TEXT SECTION:
__________________________________________________

Authorities reported that the doses will be distributed for the immunization of children from 5 to 11 years old. | Photo: Foreign Ministry of Bolivia
La Paz, February 17 (RHC)-- The Bolivian government reported Wednesday that the country has more than 1,300,000 doses of Pfizer vaccine, received at the facilities of the National Institute of Health Laboratories (Inlasa), and acquired through the Covax mechanism.
"The Bolivian Foreign Ministry informs that today were received, in Inlasa Bolivia facilities, 1,310,400 doses of Pfizer vaccines. This through the Covax mechanism, donation from the United States," said the Ministry, while noting that they will be immediately distributed to the nine departments for the immunization of children aged 5 to 11 years.
Since January 29, 2021, a total of 23,815,500 doses of vaccines against the Sars Cov-2 virus arrived in the country, in a context where according to the Ministry of Health and Sports, 12,311,839 doses of Sputnik V, AstraZeneca, Sinopharm, Pfizer and Janssen drugs had been supplied in Bolivia, between the first, second, third, and unidosis.
On Saturday, February 12, the Deputy Minister of Foreign Trade, Benjamín Blanco, told the local media that as from Wednesday, more than two million vaccines against the coronavirus will arrive in the country.
"We have a large number of doses available, there are more than 10 million doses and we have the arrival of about two million still arriving in the country, that is to say that we have enough, so now we have to concentrate on the second and booster doses," said the Deputy Minister of Health System Management, Alvaro Terrazas.
The last report published by the Ministry of Health on COVID-19, which corresponds to February 15th, indicated that 17 people died during the day and the case fatality rate so far reaches 0.6 percent. Positive cases of the disease reached 1,104 positive tests.

__________________________________________________

RAW DATA:
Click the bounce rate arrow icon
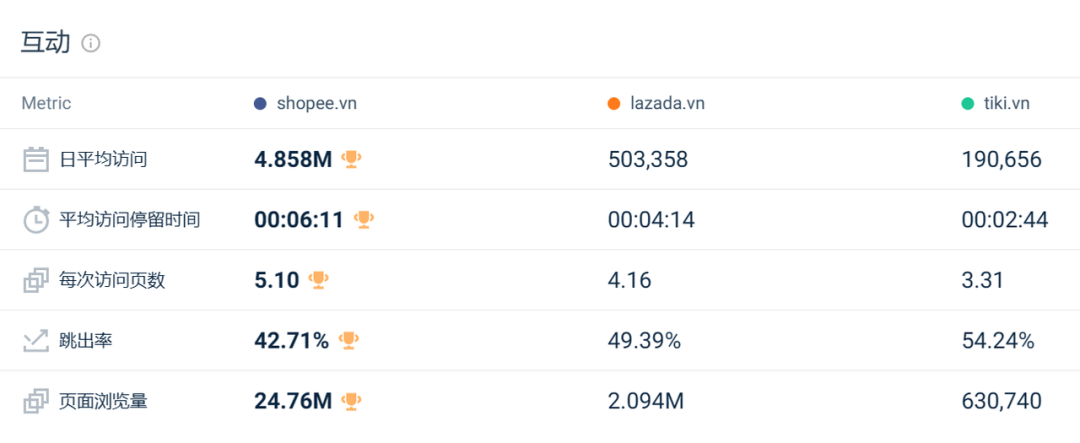coord(36,341)
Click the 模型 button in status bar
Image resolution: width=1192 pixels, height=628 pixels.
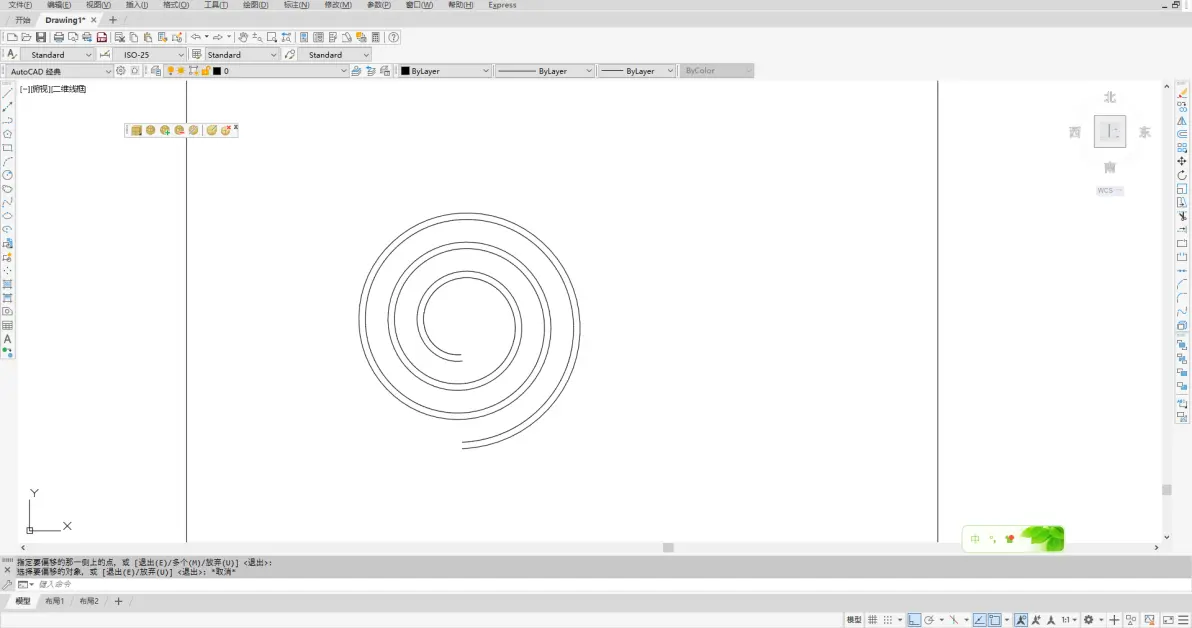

__________________________________________________

EXERCISE PROMPT:
According to the news report on vaccine doses in Bolivia, how many Pfizer doses did the Foreign Ministry say were received at the Inlasa facilities?

YOUR RESPONSE:
1,310,400 doses